19. The First Time

1 1 0
                                    

Filza melepas sandalnya.

"Wah! Seru banget ngobrolnya! Gabung, dong! Bahas apaan nih?"

"Random aja sih," jawab Aisyah.

"Hmm ... sebenarnya ngebahas Filza."

Kening Filza mengerut. "Kalian gosipin Filza!"

"Iya, tentang kebiasaan Filza yang suka ngadain konser tiba-tiba. Kadang di kamar, kadang di dapur, kadang di mana-mana."

"Abang!" Filza pukul pelan lengan Amran. Sedangkan Aisyah ikut tertawa melihat bersaudara di depannya.

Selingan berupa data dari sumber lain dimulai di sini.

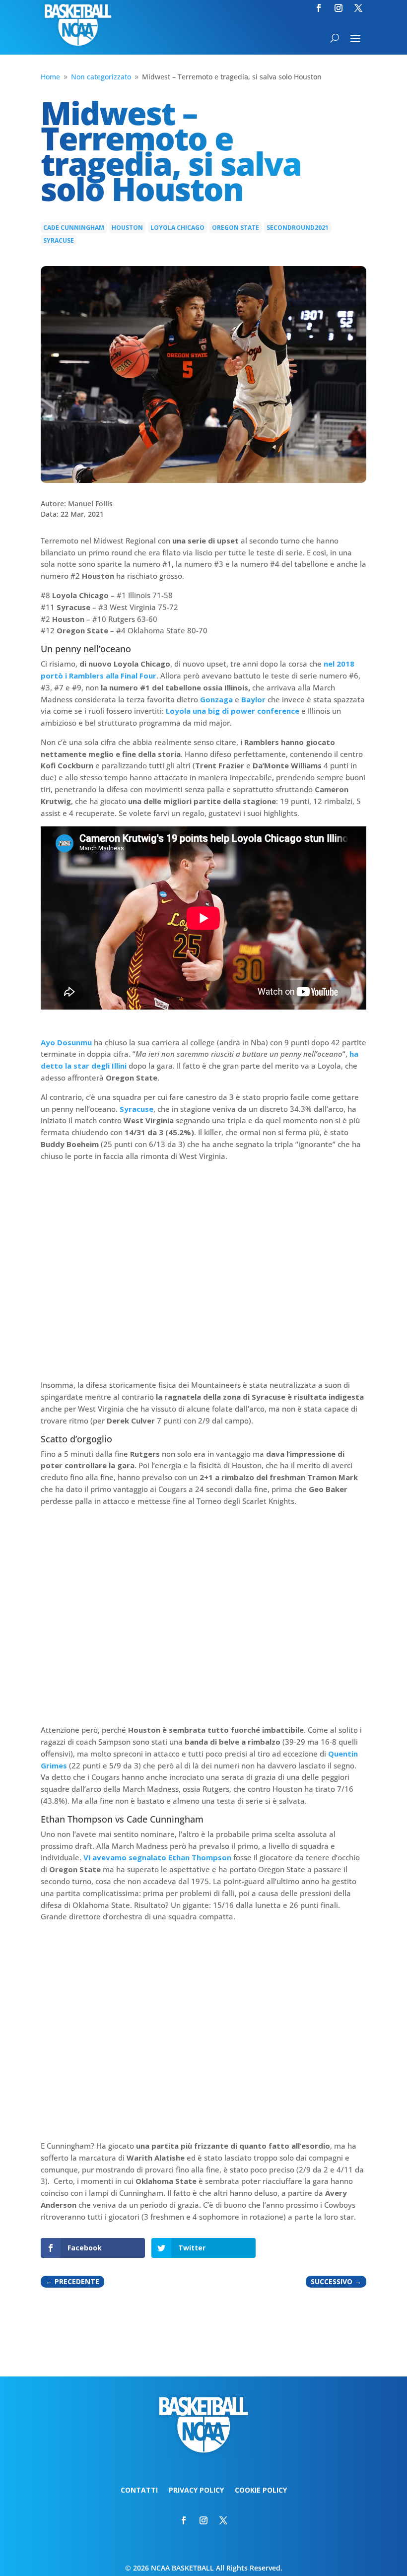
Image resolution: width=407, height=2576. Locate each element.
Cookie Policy (261, 2491)
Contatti (139, 2491)
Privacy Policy (196, 2491)
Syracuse (58, 240)
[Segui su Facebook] (319, 8)
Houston (127, 227)
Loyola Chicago (177, 227)
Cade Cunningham (73, 227)
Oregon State (235, 227)
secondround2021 (298, 227)
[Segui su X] (358, 8)
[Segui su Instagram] (338, 8)
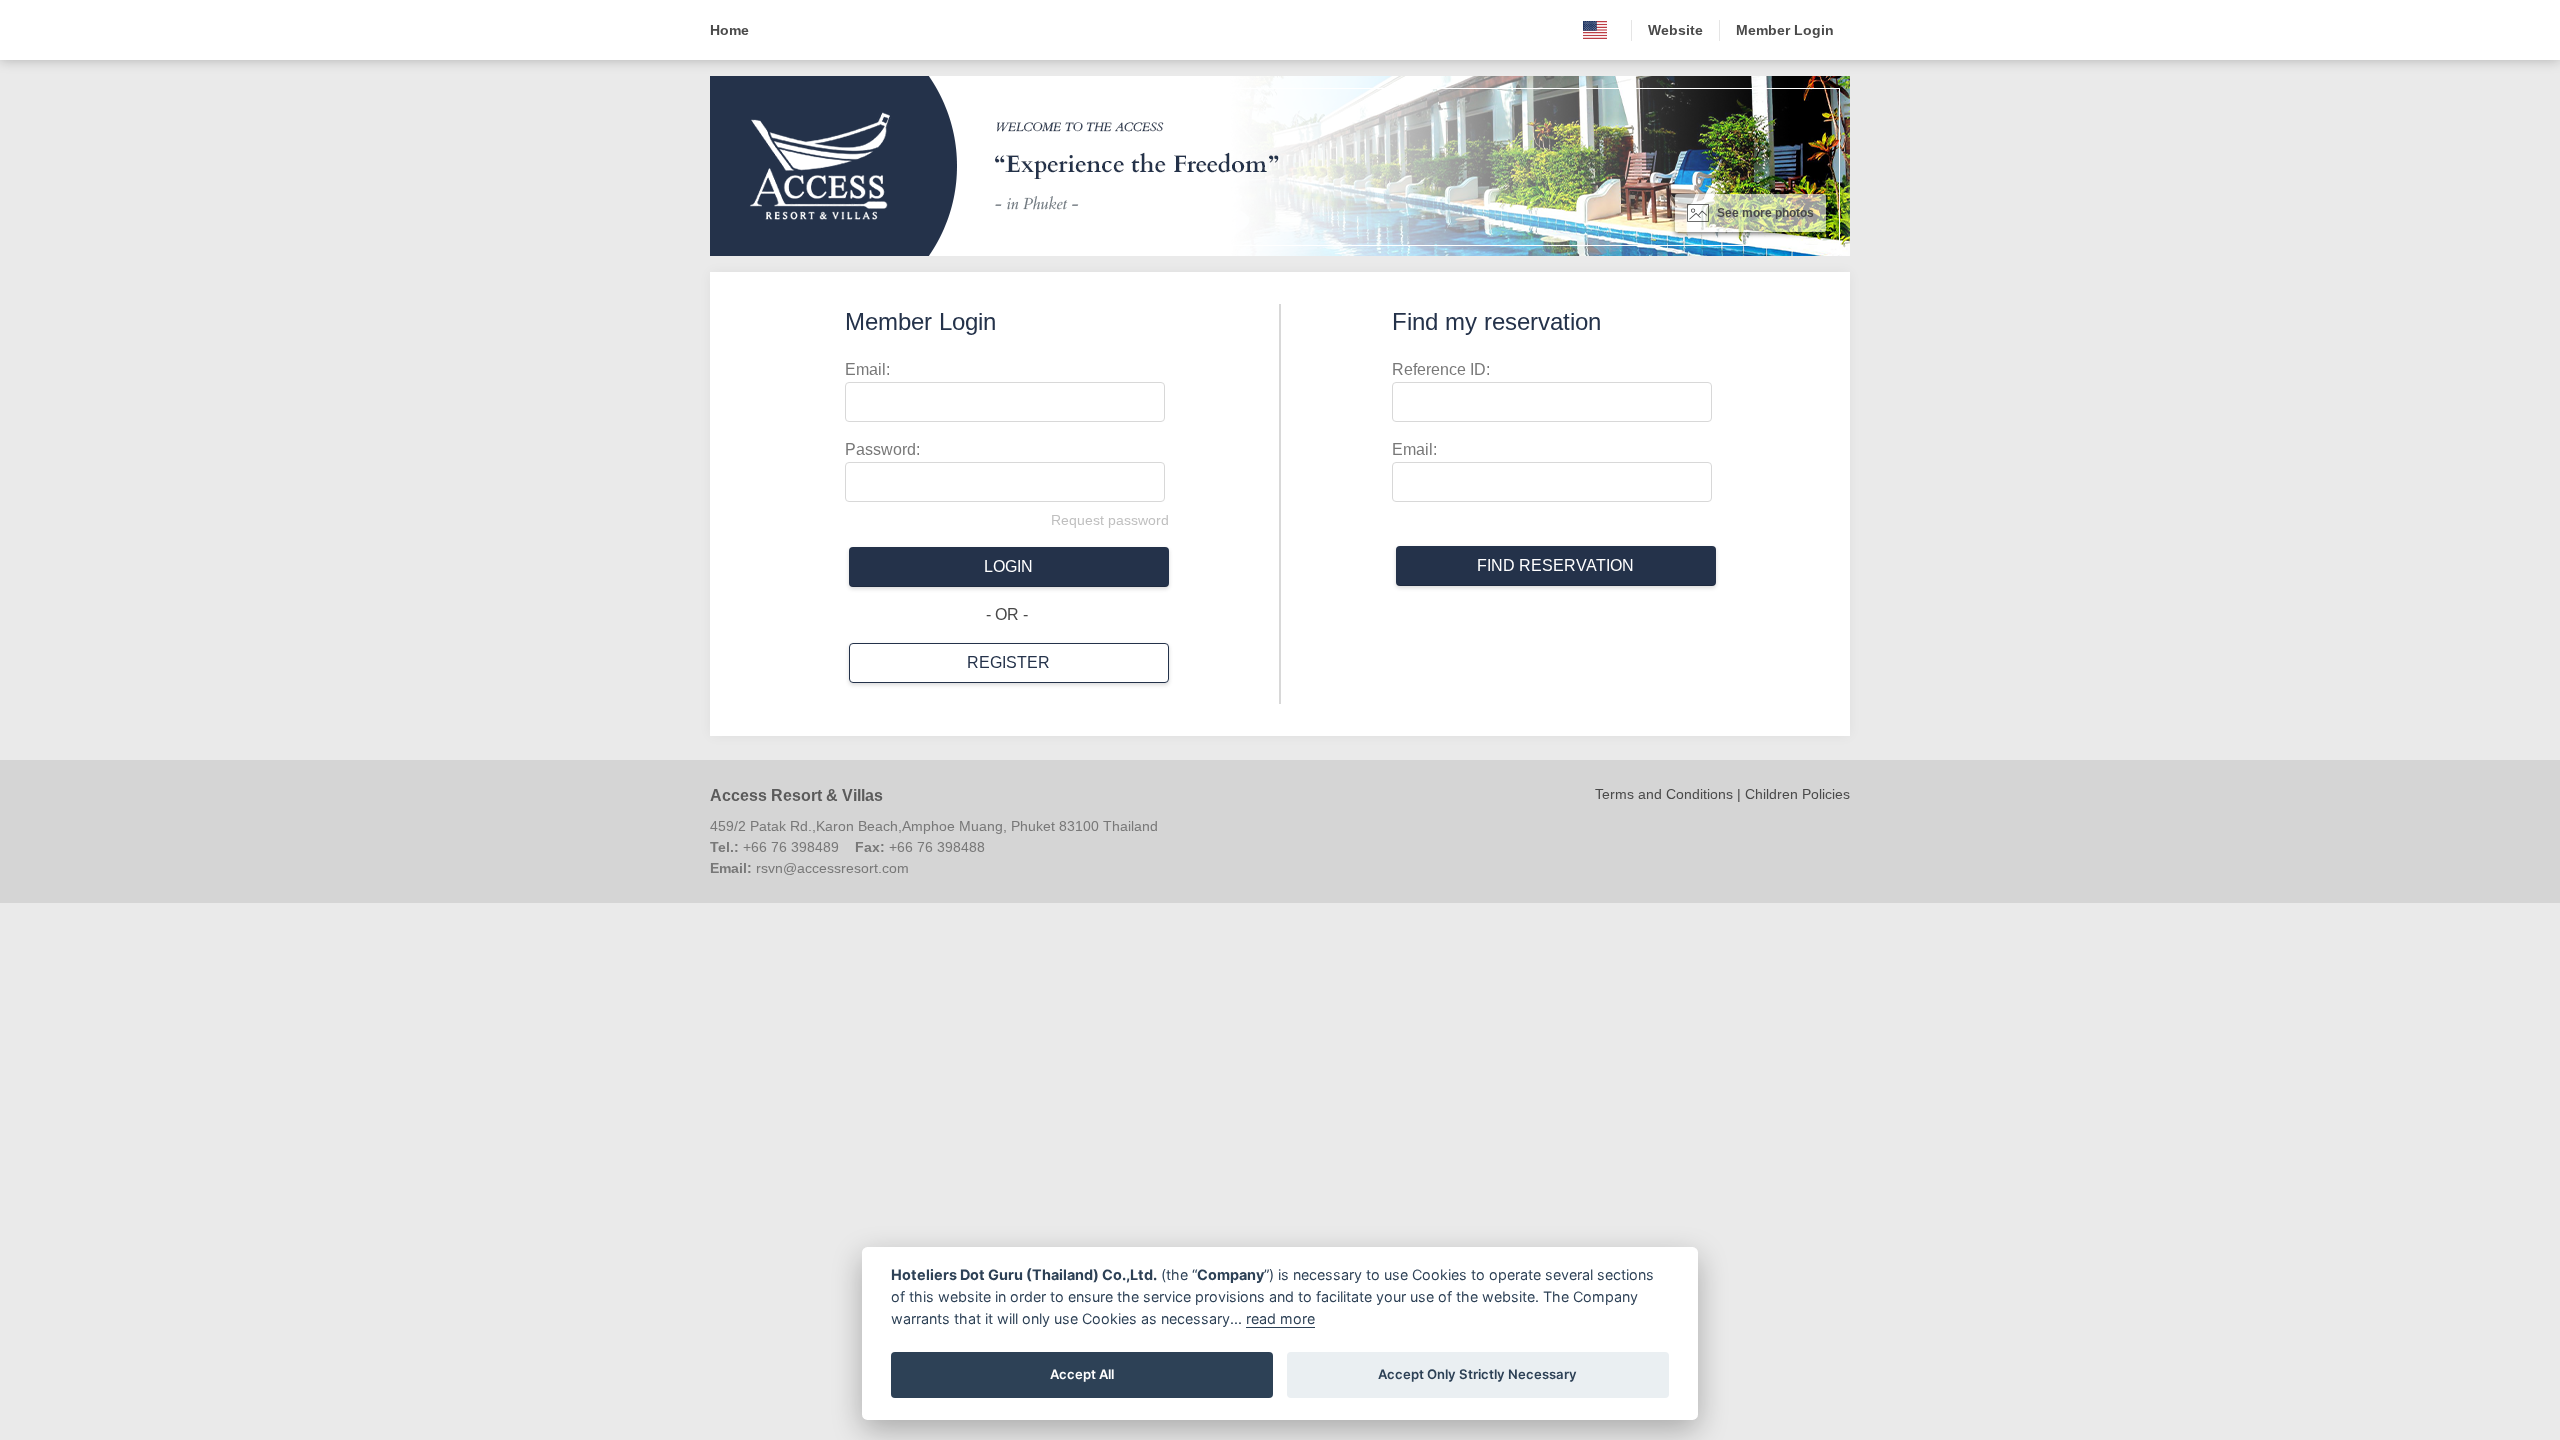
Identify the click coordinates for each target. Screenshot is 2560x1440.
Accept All (1082, 1374)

"Eh tapi tunggu! Kok?" Aisyah dan Amran menyimak. "Kok kalian keliatan udah akrab banget? Udah saling kenal?" bingung Filza. Pasalnya, ia rasa ini adalah pertama kali Amran dan sahabatnya ini bertemu.

"Udah, tadi kami kenalan," sahut Amran, dan Aisyah jawab mengangguk.

"Siapa yang duluan ajak kenalan?" Filza penasaran.

"Kepo amat kamu, Za."

"Aisyah! Dengar, ya! Ini tu fenomena, setidaknya menurut aku. Kenapa? Karena Abang dan Sahabatku ini, dasarnya aku kenal, dan kalian sama-sama gak gampang akrab sama orang? Lah, ini malah akrab banget. Baru juga ditinggal ke warung."

Spontan, Amran dan Aisyah saling melirik beberapa detik.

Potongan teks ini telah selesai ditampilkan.